>>
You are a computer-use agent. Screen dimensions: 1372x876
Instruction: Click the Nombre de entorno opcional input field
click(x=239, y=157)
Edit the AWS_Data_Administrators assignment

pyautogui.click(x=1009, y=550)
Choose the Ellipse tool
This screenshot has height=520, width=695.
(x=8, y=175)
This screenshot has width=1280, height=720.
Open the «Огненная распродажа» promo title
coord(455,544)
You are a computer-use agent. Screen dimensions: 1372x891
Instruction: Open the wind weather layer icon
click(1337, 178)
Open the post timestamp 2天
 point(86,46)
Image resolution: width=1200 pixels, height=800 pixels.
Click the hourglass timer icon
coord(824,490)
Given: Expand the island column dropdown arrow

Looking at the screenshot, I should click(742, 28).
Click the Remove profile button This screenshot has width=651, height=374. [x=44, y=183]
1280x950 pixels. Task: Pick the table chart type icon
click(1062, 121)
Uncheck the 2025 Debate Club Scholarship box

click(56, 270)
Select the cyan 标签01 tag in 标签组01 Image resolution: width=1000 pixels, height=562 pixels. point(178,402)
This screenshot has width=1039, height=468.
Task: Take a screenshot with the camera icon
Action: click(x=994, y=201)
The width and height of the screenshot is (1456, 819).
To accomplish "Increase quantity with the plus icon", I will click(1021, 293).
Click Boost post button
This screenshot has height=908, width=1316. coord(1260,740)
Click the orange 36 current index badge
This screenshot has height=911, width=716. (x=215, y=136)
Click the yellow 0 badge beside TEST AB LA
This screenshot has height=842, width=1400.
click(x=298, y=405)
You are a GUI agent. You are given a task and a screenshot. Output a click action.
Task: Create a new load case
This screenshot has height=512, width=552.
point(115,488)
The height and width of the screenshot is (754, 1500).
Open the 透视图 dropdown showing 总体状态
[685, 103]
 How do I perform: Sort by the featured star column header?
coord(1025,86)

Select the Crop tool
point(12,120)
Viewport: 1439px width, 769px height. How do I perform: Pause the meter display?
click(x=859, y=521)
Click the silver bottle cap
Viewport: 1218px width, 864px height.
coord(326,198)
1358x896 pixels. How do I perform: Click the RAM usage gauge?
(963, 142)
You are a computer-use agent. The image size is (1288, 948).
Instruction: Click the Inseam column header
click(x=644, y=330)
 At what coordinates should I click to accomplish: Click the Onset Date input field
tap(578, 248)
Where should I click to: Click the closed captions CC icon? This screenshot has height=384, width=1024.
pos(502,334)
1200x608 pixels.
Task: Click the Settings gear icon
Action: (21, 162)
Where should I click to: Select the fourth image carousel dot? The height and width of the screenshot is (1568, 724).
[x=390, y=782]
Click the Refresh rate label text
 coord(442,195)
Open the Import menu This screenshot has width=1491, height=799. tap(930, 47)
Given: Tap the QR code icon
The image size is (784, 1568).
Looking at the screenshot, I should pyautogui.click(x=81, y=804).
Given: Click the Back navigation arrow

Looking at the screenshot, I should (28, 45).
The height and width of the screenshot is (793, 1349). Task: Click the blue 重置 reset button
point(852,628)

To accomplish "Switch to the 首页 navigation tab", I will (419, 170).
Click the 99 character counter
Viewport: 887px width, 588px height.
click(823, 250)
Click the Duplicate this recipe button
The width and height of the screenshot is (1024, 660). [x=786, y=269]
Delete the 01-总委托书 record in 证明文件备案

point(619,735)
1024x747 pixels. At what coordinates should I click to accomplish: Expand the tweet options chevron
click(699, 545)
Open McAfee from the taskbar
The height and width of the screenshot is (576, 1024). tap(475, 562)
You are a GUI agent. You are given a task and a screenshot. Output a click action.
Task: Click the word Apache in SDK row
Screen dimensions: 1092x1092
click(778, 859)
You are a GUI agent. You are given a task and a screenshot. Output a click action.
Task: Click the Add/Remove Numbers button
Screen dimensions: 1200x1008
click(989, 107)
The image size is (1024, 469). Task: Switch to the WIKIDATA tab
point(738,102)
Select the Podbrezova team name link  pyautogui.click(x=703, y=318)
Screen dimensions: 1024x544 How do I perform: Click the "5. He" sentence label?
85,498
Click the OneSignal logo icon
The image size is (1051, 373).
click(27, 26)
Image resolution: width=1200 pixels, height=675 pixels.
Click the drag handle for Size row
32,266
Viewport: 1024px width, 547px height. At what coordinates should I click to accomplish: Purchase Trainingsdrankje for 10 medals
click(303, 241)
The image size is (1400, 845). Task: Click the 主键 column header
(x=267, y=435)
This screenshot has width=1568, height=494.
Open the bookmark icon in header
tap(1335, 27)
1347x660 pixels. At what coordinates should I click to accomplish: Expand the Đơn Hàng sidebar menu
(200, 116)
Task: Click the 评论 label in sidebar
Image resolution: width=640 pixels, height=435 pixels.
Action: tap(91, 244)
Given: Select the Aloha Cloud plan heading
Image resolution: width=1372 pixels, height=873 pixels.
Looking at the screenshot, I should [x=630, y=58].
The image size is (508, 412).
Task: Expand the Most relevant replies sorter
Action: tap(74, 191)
<<
TASK DIRECTIONS: Repeat the listing above in full, exactly as given.

EXPECTED OUTPUT:
You are a computer-use agent. Screen dimensions: 1372x876
Instruction: Click the Nombre de entorno opcional input field
click(x=239, y=157)
Edit the AWS_Data_Administrators assignment

pyautogui.click(x=1009, y=550)
Choose the Ellipse tool
This screenshot has height=520, width=695.
(x=8, y=175)
This screenshot has width=1280, height=720.
Open the «Огненная распродажа» promo title
coord(455,544)
You are a computer-use agent. Screen dimensions: 1372x891
Instruction: Open the wind weather layer icon
click(1337, 178)
Open the post timestamp 2天
 point(86,46)
Image resolution: width=1200 pixels, height=800 pixels.
Click the hourglass timer icon
coord(824,490)
Given: Expand the island column dropdown arrow

Looking at the screenshot, I should click(742, 28).
Click the Remove profile button This screenshot has width=651, height=374. [x=44, y=183]
1280x950 pixels. Task: Pick the table chart type icon
click(1062, 121)
Uncheck the 2025 Debate Club Scholarship box

click(56, 270)
Select the cyan 标签01 tag in 标签组01 Image resolution: width=1000 pixels, height=562 pixels. point(178,402)
This screenshot has width=1039, height=468.
Task: Take a screenshot with the camera icon
Action: click(x=994, y=201)
The width and height of the screenshot is (1456, 819).
To accomplish "Increase quantity with the plus icon", I will click(1021, 293).
Click Boost post button
This screenshot has height=908, width=1316. coord(1260,740)
Click the orange 36 current index badge
This screenshot has height=911, width=716. (x=215, y=136)
Click the yellow 0 badge beside TEST AB LA
This screenshot has height=842, width=1400.
click(x=298, y=405)
You are a GUI agent. You are given a task and a screenshot. Output a click action.
Task: Create a new load case
This screenshot has height=512, width=552.
point(115,488)
The height and width of the screenshot is (754, 1500).
Open the 透视图 dropdown showing 总体状态
[685, 103]
 How do I perform: Sort by the featured star column header?
coord(1025,86)

Select the Crop tool
point(12,120)
Viewport: 1439px width, 769px height. How do I perform: Pause the meter display?
click(x=859, y=521)
Click the silver bottle cap
Viewport: 1218px width, 864px height.
coord(326,198)
1358x896 pixels. How do I perform: Click the RAM usage gauge?
(963, 142)
You are a computer-use agent. The image size is (1288, 948).
Instruction: Click the Inseam column header
click(x=644, y=330)
 At what coordinates should I click to accomplish: Click the Onset Date input field
tap(578, 248)
Where should I click to: Click the closed captions CC icon? This screenshot has height=384, width=1024.
pos(502,334)
1200x608 pixels.
Task: Click the Settings gear icon
Action: (21, 162)
Where should I click to: Select the fourth image carousel dot? The height and width of the screenshot is (1568, 724).
[x=390, y=782]
Click the Refresh rate label text
 coord(442,195)
Open the Import menu This screenshot has width=1491, height=799. tap(930, 47)
Given: Tap the QR code icon
The image size is (784, 1568).
Looking at the screenshot, I should pyautogui.click(x=81, y=804).
Given: Click the Back navigation arrow

Looking at the screenshot, I should (28, 45).
The height and width of the screenshot is (793, 1349). Task: Click the blue 重置 reset button
point(852,628)

To accomplish "Switch to the 首页 navigation tab", I will (419, 170).
Click the 99 character counter
Viewport: 887px width, 588px height.
click(823, 250)
Click the Duplicate this recipe button
The width and height of the screenshot is (1024, 660). [x=786, y=269]
Delete the 01-总委托书 record in 证明文件备案

point(619,735)
1024x747 pixels. At what coordinates should I click to accomplish: Expand the tweet options chevron
click(699, 545)
Open McAfee from the taskbar
The height and width of the screenshot is (576, 1024). tap(475, 562)
You are a GUI agent. You are given a task and a screenshot. Output a click action.
Task: Click the word Apache in SDK row
Screen dimensions: 1092x1092
click(778, 859)
You are a GUI agent. You are given a task and a screenshot. Output a click action.
Task: Click the Add/Remove Numbers button
Screen dimensions: 1200x1008
click(989, 107)
The image size is (1024, 469). Task: Switch to the WIKIDATA tab
point(738,102)
Select the Podbrezova team name link  pyautogui.click(x=703, y=318)
Screen dimensions: 1024x544 How do I perform: Click the "5. He" sentence label?
85,498
Click the OneSignal logo icon
The image size is (1051, 373).
click(27, 26)
Image resolution: width=1200 pixels, height=675 pixels.
Click the drag handle for Size row
32,266
Viewport: 1024px width, 547px height. At what coordinates should I click to accomplish: Purchase Trainingsdrankje for 10 medals
click(303, 241)
The image size is (1400, 845). Task: Click the 主键 column header
(x=267, y=435)
This screenshot has width=1568, height=494.
Open the bookmark icon in header
tap(1335, 27)
1347x660 pixels. At what coordinates should I click to accomplish: Expand the Đơn Hàng sidebar menu
(200, 116)
Task: Click the 评论 label in sidebar
Image resolution: width=640 pixels, height=435 pixels.
Action: tap(91, 244)
Given: Select the Aloha Cloud plan heading
Image resolution: width=1372 pixels, height=873 pixels.
Looking at the screenshot, I should [x=630, y=58].
The image size is (508, 412).
Task: Expand the Most relevant replies sorter
Action: tap(74, 191)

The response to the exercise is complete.